[Instruction]: Convert the material below into a two-column Markdown table headed Row and Line, with one numbered row for each line. Skip blank lines.

[Records to process]:
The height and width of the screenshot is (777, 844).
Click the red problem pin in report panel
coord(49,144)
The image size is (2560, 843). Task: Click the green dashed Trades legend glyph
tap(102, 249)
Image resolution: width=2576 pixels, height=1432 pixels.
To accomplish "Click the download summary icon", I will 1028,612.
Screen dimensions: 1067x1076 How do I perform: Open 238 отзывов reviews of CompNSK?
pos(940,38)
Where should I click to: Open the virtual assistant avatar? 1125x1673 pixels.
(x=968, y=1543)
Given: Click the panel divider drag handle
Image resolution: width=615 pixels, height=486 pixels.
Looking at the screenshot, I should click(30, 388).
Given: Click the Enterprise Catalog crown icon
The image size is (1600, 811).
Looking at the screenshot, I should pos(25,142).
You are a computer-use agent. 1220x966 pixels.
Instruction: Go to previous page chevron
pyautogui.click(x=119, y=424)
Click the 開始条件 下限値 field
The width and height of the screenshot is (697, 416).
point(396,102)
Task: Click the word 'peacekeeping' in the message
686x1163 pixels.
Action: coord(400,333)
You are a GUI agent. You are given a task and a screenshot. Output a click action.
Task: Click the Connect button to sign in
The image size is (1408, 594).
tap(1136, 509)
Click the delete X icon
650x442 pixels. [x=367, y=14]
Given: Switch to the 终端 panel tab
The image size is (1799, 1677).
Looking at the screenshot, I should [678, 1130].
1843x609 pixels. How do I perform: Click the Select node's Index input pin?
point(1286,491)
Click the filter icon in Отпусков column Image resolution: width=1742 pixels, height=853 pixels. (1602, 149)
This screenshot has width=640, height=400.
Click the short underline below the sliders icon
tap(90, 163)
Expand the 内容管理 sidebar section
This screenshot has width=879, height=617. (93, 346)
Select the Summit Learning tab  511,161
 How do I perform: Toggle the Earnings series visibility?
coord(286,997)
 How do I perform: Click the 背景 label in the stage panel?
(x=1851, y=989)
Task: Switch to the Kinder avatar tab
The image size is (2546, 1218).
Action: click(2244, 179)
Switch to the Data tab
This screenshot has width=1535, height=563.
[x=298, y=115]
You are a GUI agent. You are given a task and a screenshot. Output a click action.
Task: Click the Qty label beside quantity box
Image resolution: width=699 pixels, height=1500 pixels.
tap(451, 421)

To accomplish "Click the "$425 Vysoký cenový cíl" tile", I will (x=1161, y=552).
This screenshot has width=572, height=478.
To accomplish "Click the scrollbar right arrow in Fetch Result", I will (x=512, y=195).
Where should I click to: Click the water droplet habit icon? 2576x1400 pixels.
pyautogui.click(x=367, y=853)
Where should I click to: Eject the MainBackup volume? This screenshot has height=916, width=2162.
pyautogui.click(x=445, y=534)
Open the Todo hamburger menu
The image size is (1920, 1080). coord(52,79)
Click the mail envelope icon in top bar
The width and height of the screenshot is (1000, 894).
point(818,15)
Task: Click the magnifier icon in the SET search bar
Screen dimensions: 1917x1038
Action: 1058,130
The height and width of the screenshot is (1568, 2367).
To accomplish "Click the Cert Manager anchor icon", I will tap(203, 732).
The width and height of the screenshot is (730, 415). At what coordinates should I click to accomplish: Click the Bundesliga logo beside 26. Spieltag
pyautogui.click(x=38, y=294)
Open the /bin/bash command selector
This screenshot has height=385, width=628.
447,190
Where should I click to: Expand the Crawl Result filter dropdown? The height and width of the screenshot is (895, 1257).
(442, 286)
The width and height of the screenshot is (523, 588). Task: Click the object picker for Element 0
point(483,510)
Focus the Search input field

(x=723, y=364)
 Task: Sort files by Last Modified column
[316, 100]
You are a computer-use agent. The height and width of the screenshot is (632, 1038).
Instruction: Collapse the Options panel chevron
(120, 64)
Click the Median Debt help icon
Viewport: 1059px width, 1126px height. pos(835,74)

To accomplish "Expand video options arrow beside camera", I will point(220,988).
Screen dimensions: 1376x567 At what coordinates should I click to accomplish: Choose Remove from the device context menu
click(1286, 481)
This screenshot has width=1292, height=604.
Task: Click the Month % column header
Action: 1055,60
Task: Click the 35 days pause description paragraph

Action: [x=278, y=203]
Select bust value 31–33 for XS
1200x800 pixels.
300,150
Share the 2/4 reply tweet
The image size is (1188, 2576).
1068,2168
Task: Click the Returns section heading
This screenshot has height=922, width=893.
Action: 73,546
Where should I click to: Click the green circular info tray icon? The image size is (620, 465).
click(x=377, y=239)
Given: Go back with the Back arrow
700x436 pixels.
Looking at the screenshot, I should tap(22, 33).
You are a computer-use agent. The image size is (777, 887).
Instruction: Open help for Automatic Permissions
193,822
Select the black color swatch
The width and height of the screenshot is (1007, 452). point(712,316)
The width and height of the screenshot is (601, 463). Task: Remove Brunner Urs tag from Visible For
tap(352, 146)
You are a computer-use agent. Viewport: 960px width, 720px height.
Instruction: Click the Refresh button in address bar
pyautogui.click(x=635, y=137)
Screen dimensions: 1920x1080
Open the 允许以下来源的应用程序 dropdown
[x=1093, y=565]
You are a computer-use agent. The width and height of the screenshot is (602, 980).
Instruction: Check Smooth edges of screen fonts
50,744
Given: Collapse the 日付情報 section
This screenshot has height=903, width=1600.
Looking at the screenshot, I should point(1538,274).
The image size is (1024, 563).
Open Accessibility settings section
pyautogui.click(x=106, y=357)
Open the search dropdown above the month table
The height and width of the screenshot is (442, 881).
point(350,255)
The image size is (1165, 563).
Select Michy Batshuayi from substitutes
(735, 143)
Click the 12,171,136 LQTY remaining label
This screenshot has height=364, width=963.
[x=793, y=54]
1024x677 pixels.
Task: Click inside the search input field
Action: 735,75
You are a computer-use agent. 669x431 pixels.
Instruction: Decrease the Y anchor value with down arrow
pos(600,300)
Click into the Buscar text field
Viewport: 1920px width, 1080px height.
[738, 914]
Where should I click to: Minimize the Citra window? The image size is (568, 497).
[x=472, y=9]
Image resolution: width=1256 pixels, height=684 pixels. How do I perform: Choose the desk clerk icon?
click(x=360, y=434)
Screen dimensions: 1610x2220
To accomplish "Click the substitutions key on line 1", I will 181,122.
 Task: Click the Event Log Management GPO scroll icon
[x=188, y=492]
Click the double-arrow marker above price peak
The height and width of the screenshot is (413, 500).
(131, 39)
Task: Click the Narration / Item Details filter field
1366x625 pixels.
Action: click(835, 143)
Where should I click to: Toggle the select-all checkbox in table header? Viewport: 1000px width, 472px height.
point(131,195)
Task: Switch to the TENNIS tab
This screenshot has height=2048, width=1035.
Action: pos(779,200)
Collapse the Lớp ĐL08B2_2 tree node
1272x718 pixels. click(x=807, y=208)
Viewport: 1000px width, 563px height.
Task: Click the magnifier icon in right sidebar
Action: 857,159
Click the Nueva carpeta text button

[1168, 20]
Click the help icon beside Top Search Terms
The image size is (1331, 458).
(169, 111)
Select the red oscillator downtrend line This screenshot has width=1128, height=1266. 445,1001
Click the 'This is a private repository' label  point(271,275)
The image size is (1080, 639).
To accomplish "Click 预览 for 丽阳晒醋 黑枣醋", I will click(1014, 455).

[Answer for the task]:
| Row | Line |
|---|---|
| 1 | The height and width of the screenshot is (777, 844). |
| 2 | Click the red problem pin in report panel |
| 3 | coord(49,144) |
| 4 | The image size is (2560, 843). Task: Click the green dashed Trades legend glyph |
| 5 | tap(102, 249) |
| 6 | Image resolution: width=2576 pixels, height=1432 pixels. |
| 7 | To accomplish "Click the download summary icon", I will 1028,612. |
| 8 | Screen dimensions: 1067x1076 How do I perform: Open 238 отзывов reviews of CompNSK? |
| 9 | pos(940,38) |
| 10 | Where should I click to: Open the virtual assistant avatar? 1125x1673 pixels. |
| 11 | (x=968, y=1543) |
| 12 | Given: Click the panel divider drag handle |
| 13 | Image resolution: width=615 pixels, height=486 pixels. |
| 14 | Looking at the screenshot, I should click(30, 388). |
| 15 | Given: Click the Enterprise Catalog crown icon |
| 16 | The image size is (1600, 811). |
| 17 | Looking at the screenshot, I should pos(25,142). |
| 18 | You are a computer-use agent. 1220x966 pixels. |
| 19 | Instruction: Go to previous page chevron |
| 20 | pyautogui.click(x=119, y=424) |
| 21 | Click the 開始条件 下限値 field |
| 22 | The width and height of the screenshot is (697, 416). |
| 23 | point(396,102) |
| 24 | Task: Click the word 'peacekeeping' in the message |
| 25 | 686x1163 pixels. |
| 26 | Action: coord(400,333) |
| 27 | You are a GUI agent. You are given a task and a screenshot. Output a click action. |
| 28 | Task: Click the Connect button to sign in |
| 29 | The image size is (1408, 594). |
| 30 | tap(1136, 509) |
| 31 | Click the delete X icon |
| 32 | 650x442 pixels. [x=367, y=14] |
| 33 | Given: Switch to the 终端 panel tab |
| 34 | The image size is (1799, 1677). |
| 35 | Looking at the screenshot, I should [678, 1130]. |
| 36 | 1843x609 pixels. How do I perform: Click the Select node's Index input pin? |
| 37 | point(1286,491) |
| 38 | Click the filter icon in Отпусков column Image resolution: width=1742 pixels, height=853 pixels. (1602, 149) |
| 39 | This screenshot has width=640, height=400. |
| 40 | Click the short underline below the sliders icon |
| 41 | tap(90, 163) |
| 42 | Expand the 内容管理 sidebar section |
| 43 | This screenshot has width=879, height=617. (93, 346) |
| 44 | Select the Summit Learning tab  511,161 |
| 45 |  How do I perform: Toggle the Earnings series visibility? |
| 46 | coord(286,997) |
| 47 |  How do I perform: Click the 背景 label in the stage panel? |
| 48 | (x=1851, y=989) |
| 49 | Task: Switch to the Kinder avatar tab |
| 50 | The image size is (2546, 1218). |
| 51 | Action: click(2244, 179) |
| 52 | Switch to the Data tab |
| 53 | This screenshot has width=1535, height=563. |
| 54 | [x=298, y=115] |
| 55 | You are a GUI agent. You are given a task and a screenshot. Output a click action. |
| 56 | Task: Click the Qty label beside quantity box |
| 57 | Image resolution: width=699 pixels, height=1500 pixels. |
| 58 | tap(451, 421) |
| 59 | To accomplish "Click the "$425 Vysoký cenový cíl" tile", I will (x=1161, y=552). |
| 60 | This screenshot has width=572, height=478. |
| 61 | To accomplish "Click the scrollbar right arrow in Fetch Result", I will (x=512, y=195). |
| 62 | Where should I click to: Click the water droplet habit icon? 2576x1400 pixels. |
| 63 | pyautogui.click(x=367, y=853) |
| 64 | Where should I click to: Eject the MainBackup volume? This screenshot has height=916, width=2162. |
| 65 | pyautogui.click(x=445, y=534) |
| 66 | Open the Todo hamburger menu |
| 67 | The image size is (1920, 1080). coord(52,79) |
| 68 | Click the mail envelope icon in top bar |
| 69 | The width and height of the screenshot is (1000, 894). |
| 70 | point(818,15) |
| 71 | Task: Click the magnifier icon in the SET search bar |
| 72 | Screen dimensions: 1917x1038 |
| 73 | Action: 1058,130 |
| 74 | The height and width of the screenshot is (1568, 2367). |
| 75 | To accomplish "Click the Cert Manager anchor icon", I will tap(203, 732). |
| 76 | The width and height of the screenshot is (730, 415). At what coordinates should I click to accomplish: Click the Bundesliga logo beside 26. Spieltag |
| 77 | pyautogui.click(x=38, y=294) |
| 78 | Open the /bin/bash command selector |
| 79 | This screenshot has height=385, width=628. |
| 80 | 447,190 |
| 81 | Where should I click to: Expand the Crawl Result filter dropdown? The height and width of the screenshot is (895, 1257). |
| 82 | (442, 286) |
| 83 | The width and height of the screenshot is (523, 588). Task: Click the object picker for Element 0 |
| 84 | point(483,510) |
| 85 | Focus the Search input field |
| 86 | (x=723, y=364) |
| 87 |  Task: Sort files by Last Modified column |
| 88 | [316, 100] |
| 89 | You are a computer-use agent. The height and width of the screenshot is (632, 1038). |
| 90 | Instruction: Collapse the Options panel chevron |
| 91 | (120, 64) |
| 92 | Click the Median Debt help icon |
| 93 | Viewport: 1059px width, 1126px height. pos(835,74) |
| 94 | To accomplish "Expand video options arrow beside camera", I will point(220,988). |
| 95 | Screen dimensions: 1376x567 At what coordinates should I click to accomplish: Choose Remove from the device context menu |
| 96 | click(1286, 481) |
| 97 | This screenshot has width=1292, height=604. |
| 98 | Task: Click the Month % column header |
| 99 | Action: 1055,60 |
| 100 | Task: Click the 35 days pause description paragraph |
| 101 | Action: [x=278, y=203] |
| 102 | Select bust value 31–33 for XS |
| 103 | 1200x800 pixels. |
| 104 | 300,150 |
| 105 | Share the 2/4 reply tweet |
| 106 | The image size is (1188, 2576). |
| 107 | 1068,2168 |
| 108 | Task: Click the Returns section heading |
| 109 | This screenshot has height=922, width=893. |
| 110 | Action: 73,546 |
| 111 | Where should I click to: Click the green circular info tray icon? The image size is (620, 465). |
| 112 | click(x=377, y=239) |
| 113 | Given: Go back with the Back arrow |
| 114 | 700x436 pixels. |
| 115 | Looking at the screenshot, I should tap(22, 33). |
| 116 | You are a computer-use agent. The image size is (777, 887). |
| 117 | Instruction: Open help for Automatic Permissions |
| 118 | 193,822 |
| 119 | Select the black color swatch |
| 120 | The width and height of the screenshot is (1007, 452). point(712,316) |
| 121 | The width and height of the screenshot is (601, 463). Task: Remove Brunner Urs tag from Visible For |
| 122 | tap(352, 146) |
| 123 | You are a computer-use agent. Viewport: 960px width, 720px height. |
| 124 | Instruction: Click the Refresh button in address bar |
| 125 | pyautogui.click(x=635, y=137) |
| 126 | Screen dimensions: 1920x1080 |
| 127 | Open the 允许以下来源的应用程序 dropdown |
| 128 | [x=1093, y=565] |
| 129 | You are a computer-use agent. The width and height of the screenshot is (602, 980). |
| 130 | Instruction: Check Smooth edges of screen fonts |
| 131 | 50,744 |
| 132 | Given: Collapse the 日付情報 section |
| 133 | This screenshot has height=903, width=1600. |
| 134 | Looking at the screenshot, I should point(1538,274). |
| 135 | The image size is (1024, 563). |
| 136 | Open Accessibility settings section |
| 137 | pyautogui.click(x=106, y=357) |
| 138 | Open the search dropdown above the month table |
| 139 | The height and width of the screenshot is (442, 881). |
| 140 | point(350,255) |
| 141 | The image size is (1165, 563). |
| 142 | Select Michy Batshuayi from substitutes |
| 143 | (735, 143) |
| 144 | Click the 12,171,136 LQTY remaining label |
| 145 | This screenshot has height=364, width=963. |
| 146 | [x=793, y=54] |
| 147 | 1024x677 pixels. |
| 148 | Task: Click inside the search input field |
| 149 | Action: 735,75 |
| 150 | You are a computer-use agent. 669x431 pixels. |
| 151 | Instruction: Decrease the Y anchor value with down arrow |
| 152 | pos(600,300) |
| 153 | Click into the Buscar text field |
| 154 | Viewport: 1920px width, 1080px height. |
| 155 | [738, 914] |
| 156 | Where should I click to: Minimize the Citra window? The image size is (568, 497). |
| 157 | [x=472, y=9] |
| 158 | Image resolution: width=1256 pixels, height=684 pixels. How do I perform: Choose the desk clerk icon? |
| 159 | click(x=360, y=434) |
| 160 | Screen dimensions: 1610x2220 |
| 161 | To accomplish "Click the substitutions key on line 1", I will 181,122. |
| 162 |  Task: Click the Event Log Management GPO scroll icon |
| 163 | [x=188, y=492] |
| 164 | Click the double-arrow marker above price peak |
| 165 | The height and width of the screenshot is (413, 500). |
| 166 | (131, 39) |
| 167 | Task: Click the Narration / Item Details filter field |
| 168 | 1366x625 pixels. |
| 169 | Action: click(835, 143) |
| 170 | Where should I click to: Toggle the select-all checkbox in table header? Viewport: 1000px width, 472px height. |
| 171 | point(131,195) |
| 172 | Task: Switch to the TENNIS tab |
| 173 | This screenshot has height=2048, width=1035. |
| 174 | Action: pos(779,200) |
| 175 | Collapse the Lớp ĐL08B2_2 tree node |
| 176 | 1272x718 pixels. click(x=807, y=208) |
| 177 | Viewport: 1000px width, 563px height. |
| 178 | Task: Click the magnifier icon in right sidebar |
| 179 | Action: 857,159 |
| 180 | Click the Nueva carpeta text button |
| 181 | [1168, 20] |
| 182 | Click the help icon beside Top Search Terms |
| 183 | The image size is (1331, 458). |
| 184 | (169, 111) |
| 185 | Select the red oscillator downtrend line This screenshot has width=1128, height=1266. 445,1001 |
| 186 | Click the 'This is a private repository' label  point(271,275) |
| 187 | The image size is (1080, 639). |
| 188 | To accomplish "Click 预览 for 丽阳晒醋 黑枣醋", I will click(1014, 455). |